Exercise details
Retype the data below exactly, skipping pictures.

-- Records to use follows --

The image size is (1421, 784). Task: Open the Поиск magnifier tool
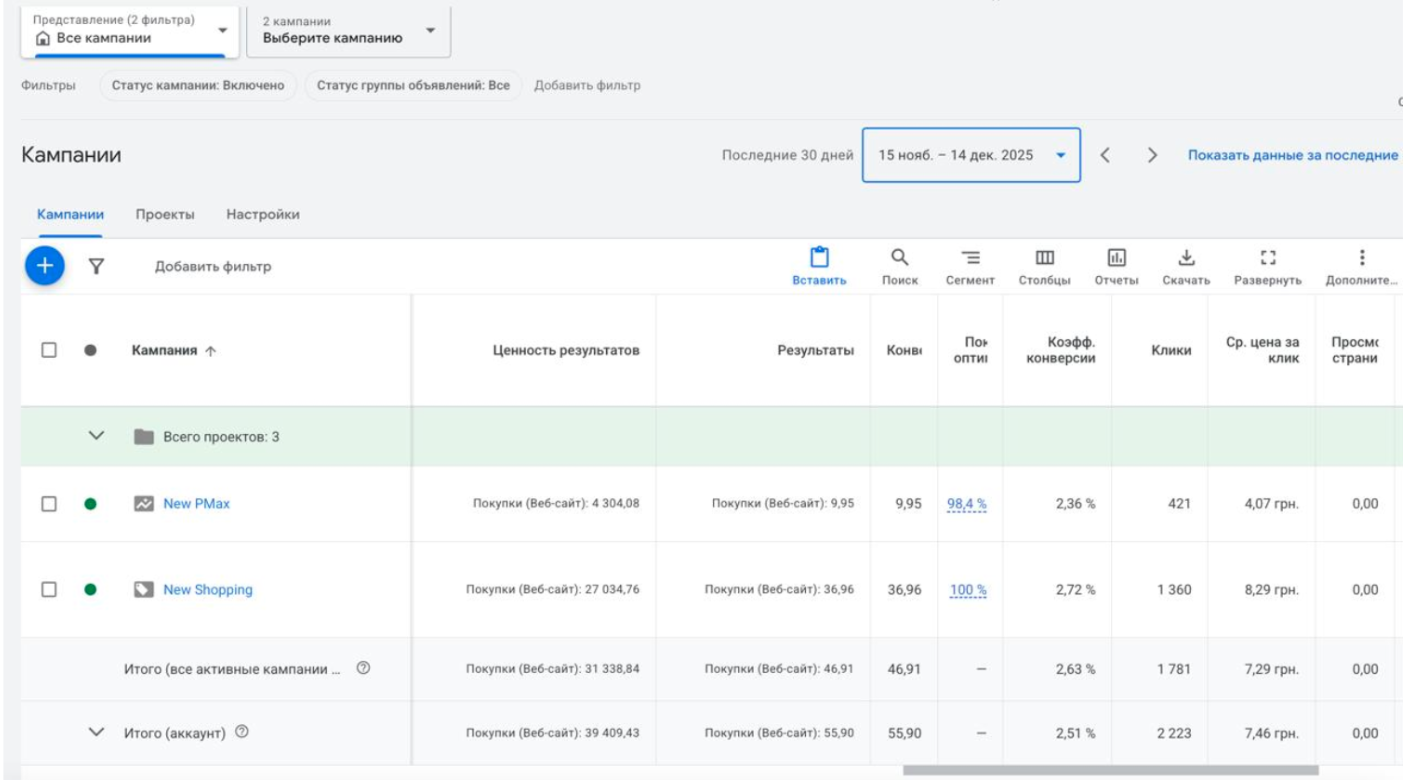pyautogui.click(x=899, y=258)
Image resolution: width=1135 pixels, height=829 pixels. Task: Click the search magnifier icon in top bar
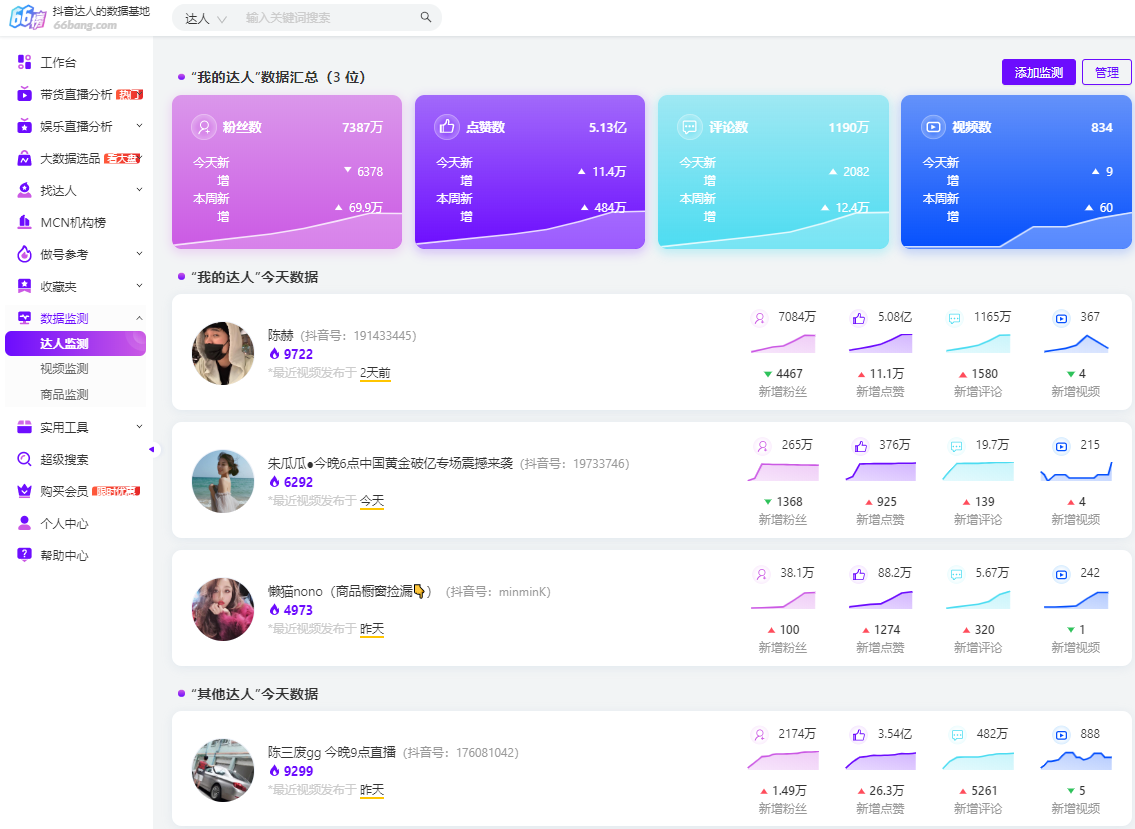[426, 18]
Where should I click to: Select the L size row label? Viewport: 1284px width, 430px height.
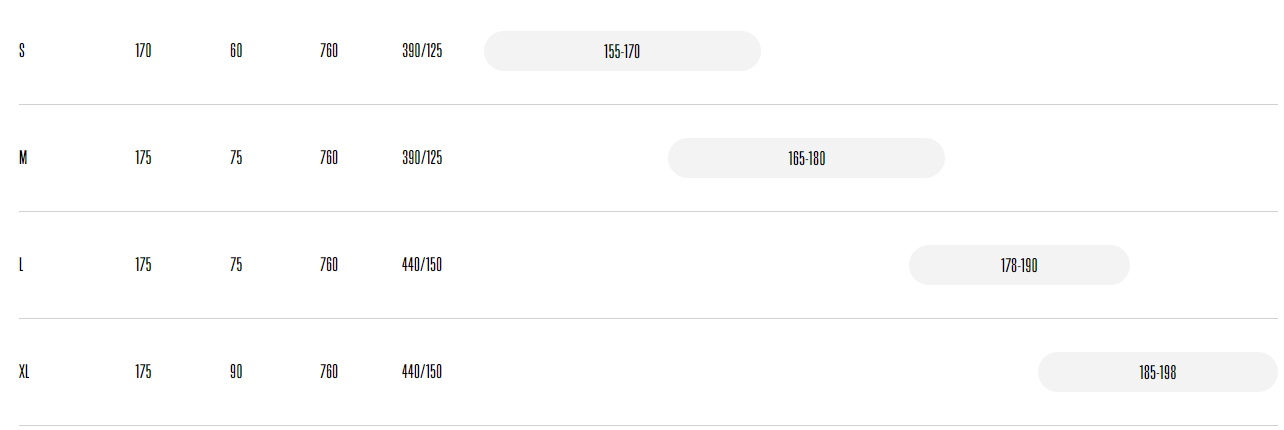21,265
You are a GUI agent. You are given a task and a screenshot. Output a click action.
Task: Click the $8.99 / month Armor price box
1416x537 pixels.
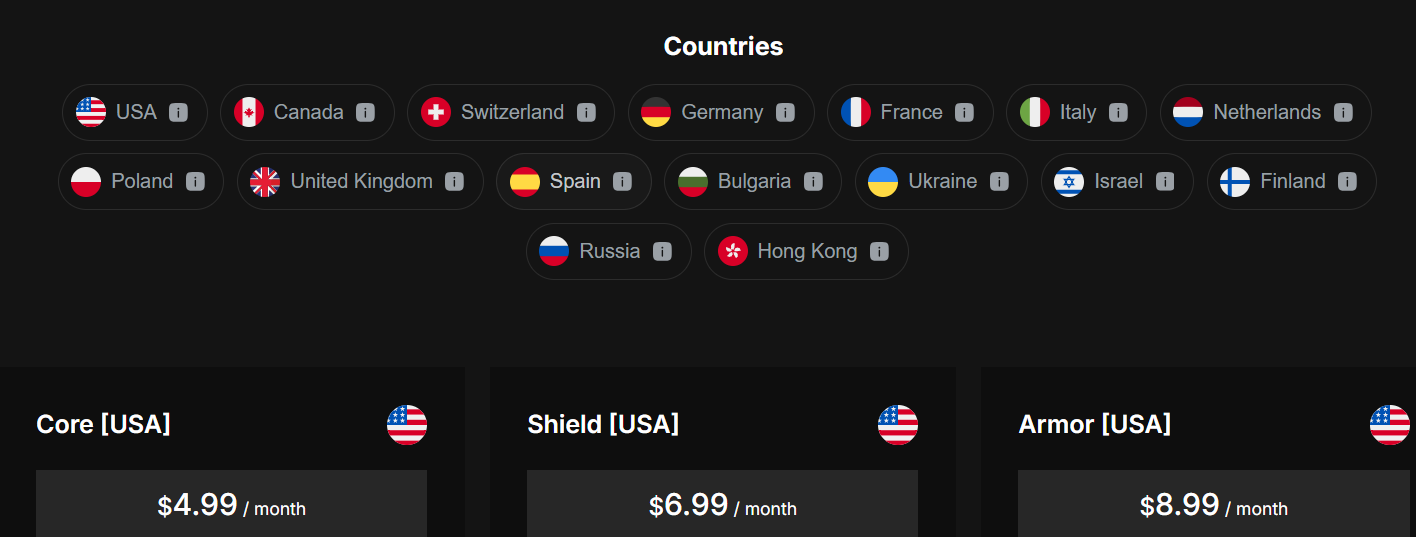1213,504
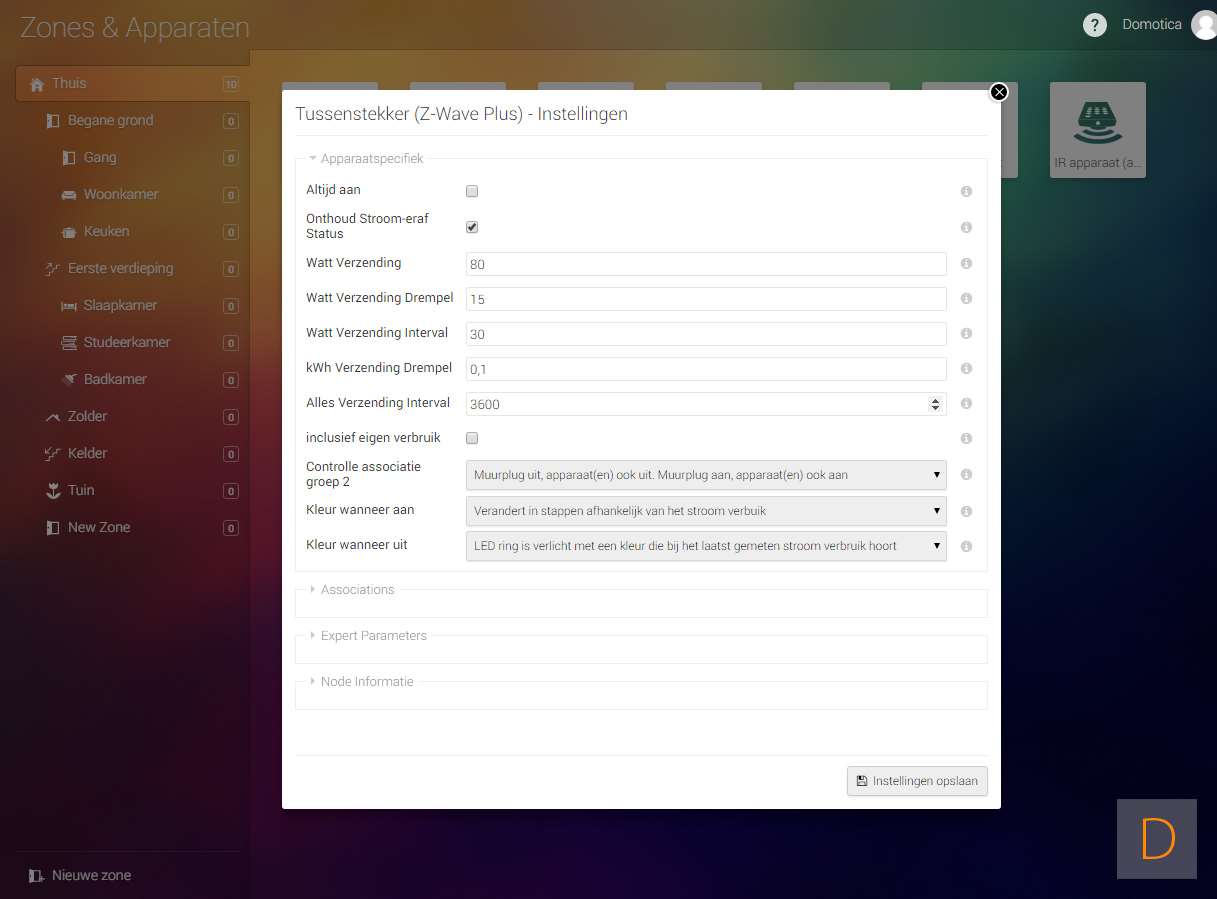Enable the Altijd aan checkbox

point(472,191)
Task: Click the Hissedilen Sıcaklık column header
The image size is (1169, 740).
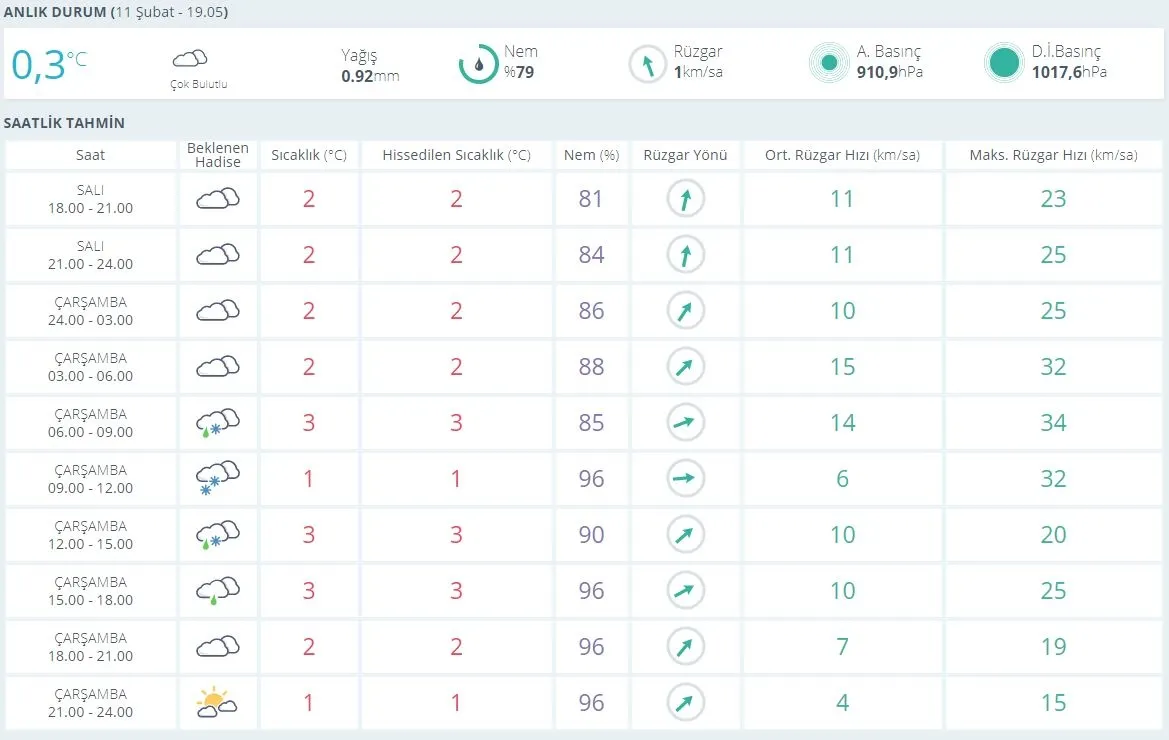Action: (x=456, y=155)
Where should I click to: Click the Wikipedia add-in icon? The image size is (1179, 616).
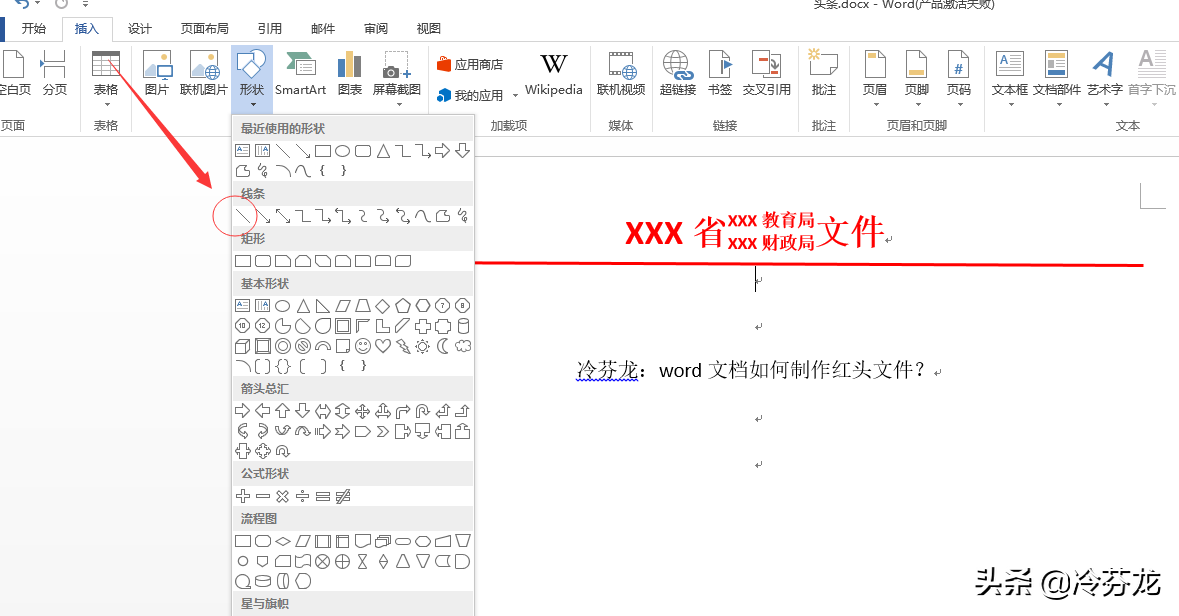553,74
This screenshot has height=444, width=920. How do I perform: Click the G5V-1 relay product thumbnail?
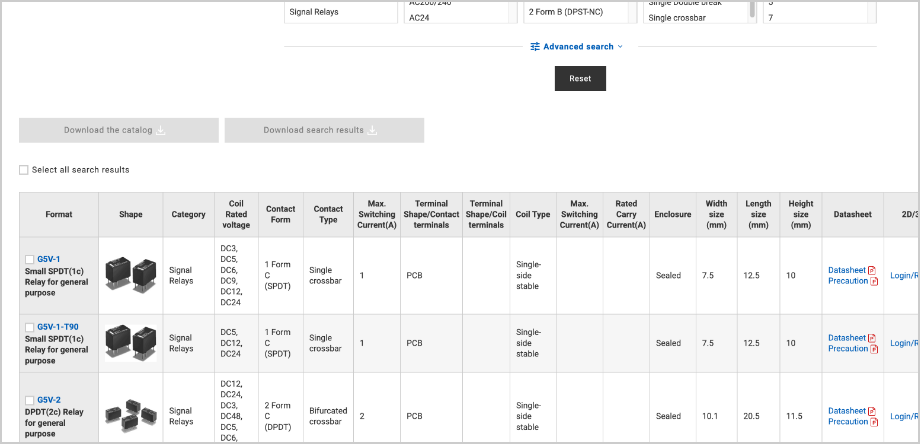(130, 273)

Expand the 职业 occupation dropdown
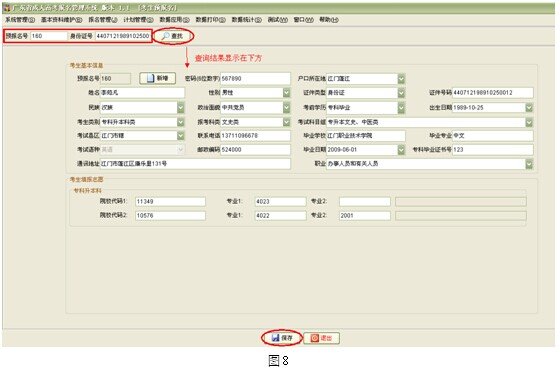(x=529, y=164)
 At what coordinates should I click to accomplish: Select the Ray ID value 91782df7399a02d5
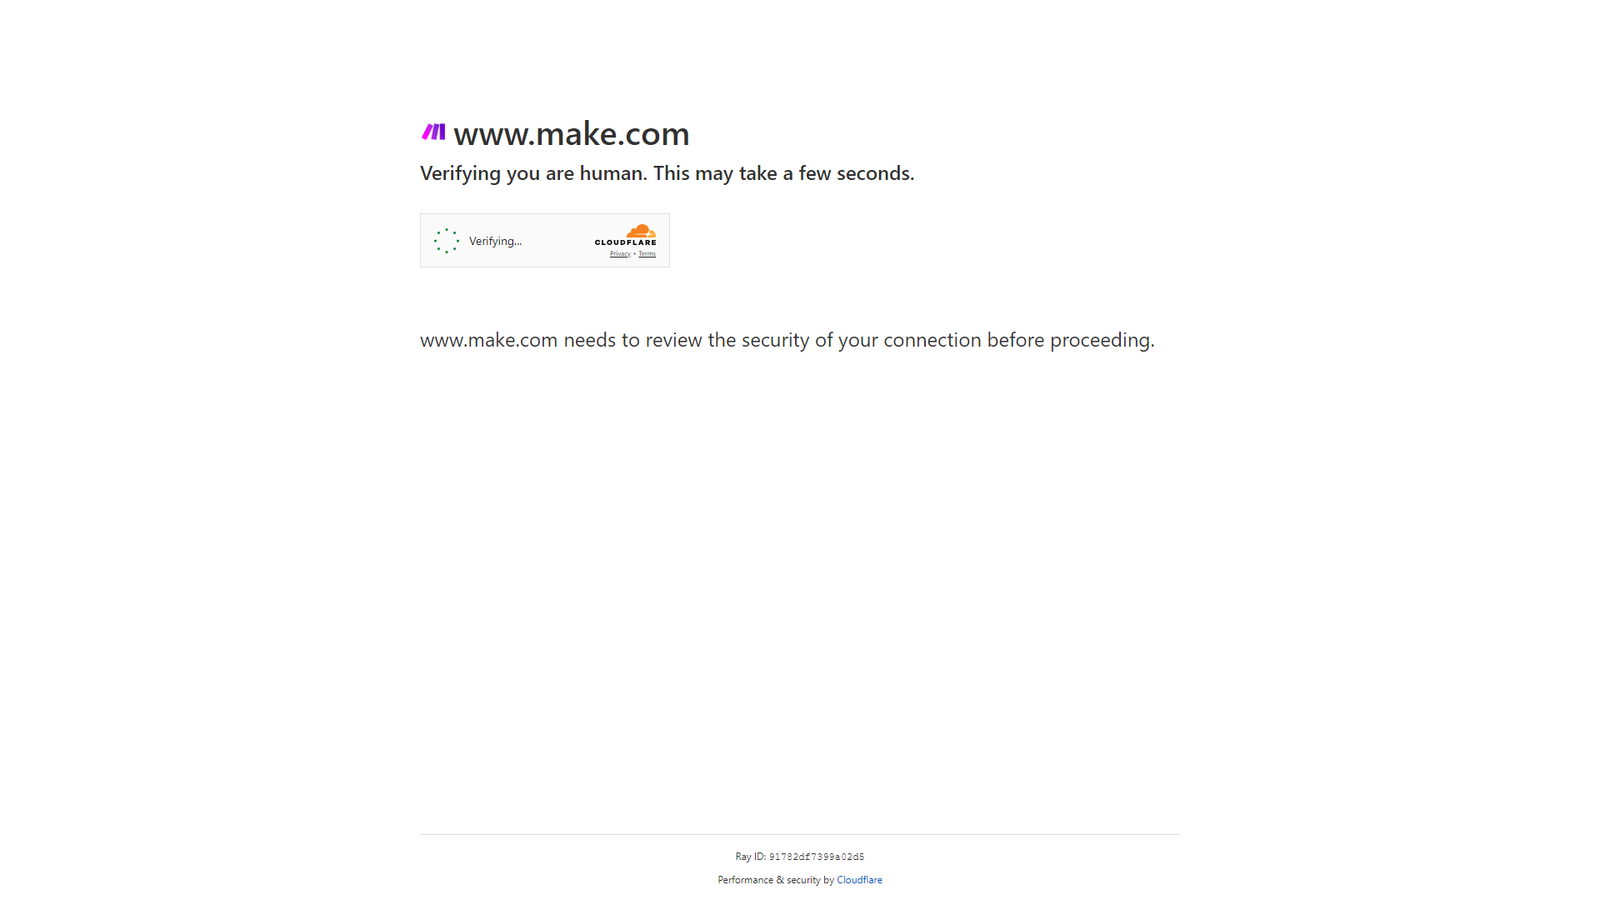816,857
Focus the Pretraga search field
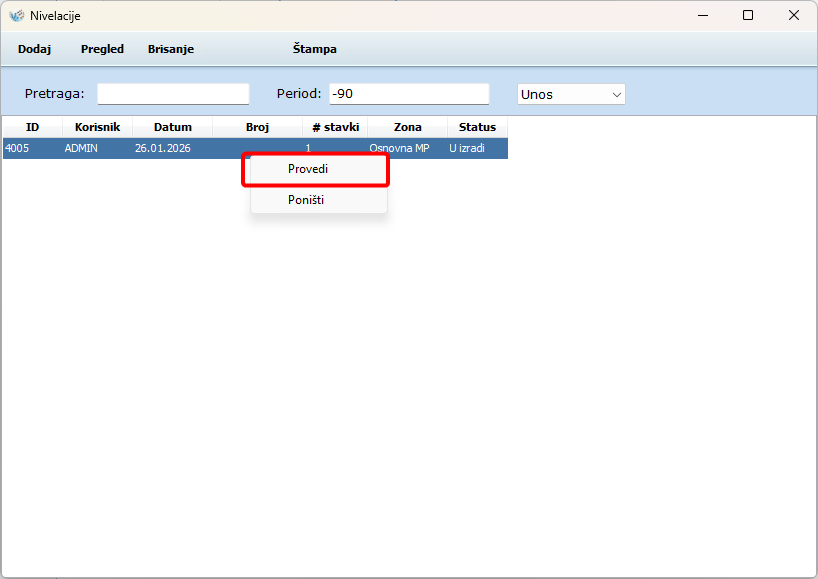Screen dimensions: 818x579 (x=173, y=94)
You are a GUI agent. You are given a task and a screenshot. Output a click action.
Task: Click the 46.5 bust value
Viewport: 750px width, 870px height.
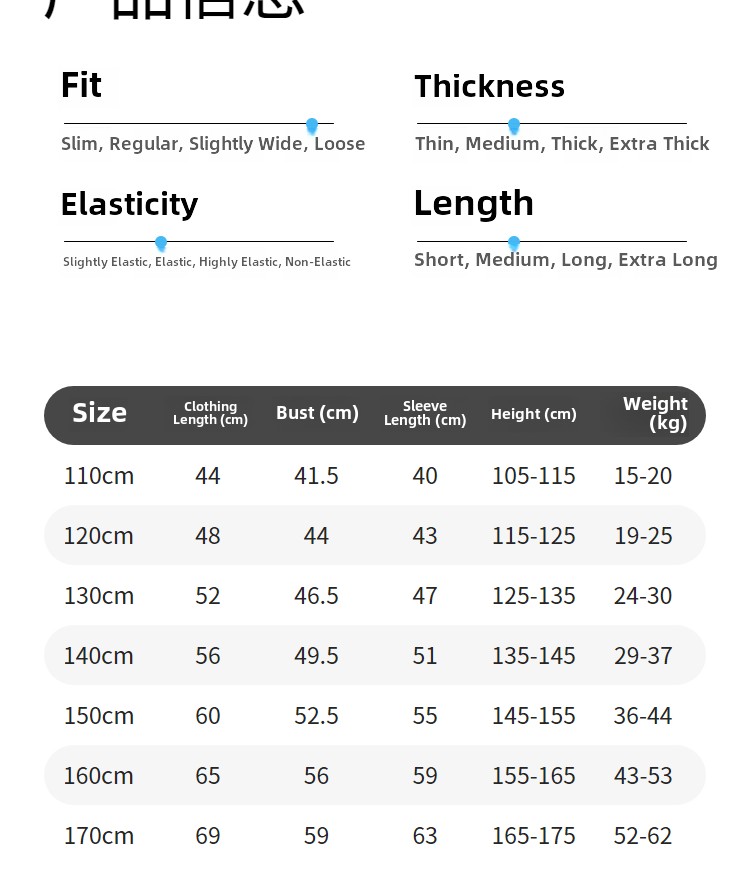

-- Records to use concluded --

Answer to the exercise
The image size is (1421, 784). Task: Open the Поиск magnifier tool
pyautogui.click(x=899, y=258)
Image resolution: width=1135 pixels, height=829 pixels. Task: Click the search magnifier icon in top bar
[426, 18]
Where should I click to: Select the L size row label? Viewport: 1284px width, 430px height.
21,265
You are a GUI agent. You are given a task and a screenshot. Output a click action.
Task: Click the $8.99 / month Armor price box
1416x537 pixels.
1213,504
Enable the Altijd aan checkbox

point(472,191)
Task: Click the Hissedilen Sıcaklık column header
The image size is (1169, 740).
Action: (x=456, y=155)
Where should I click to: Click the Wikipedia add-in icon? The image size is (1179, 616).
553,74
This screenshot has height=444, width=920. How do I perform: Click the G5V-1 relay product thumbnail?
(130, 273)

Expand the 职业 occupation dropdown
(x=529, y=164)
 At what coordinates should I click to accomplish: Select the Ray ID value 91782df7399a02d5
816,857
Focus the Pretraga search field
Screen dimensions: 818x579 (x=173, y=94)
You are a GUI agent. You are given a task and a screenshot. Output a click action.
Task: Click the 46.5 bust value
Viewport: 750px width, 870px height.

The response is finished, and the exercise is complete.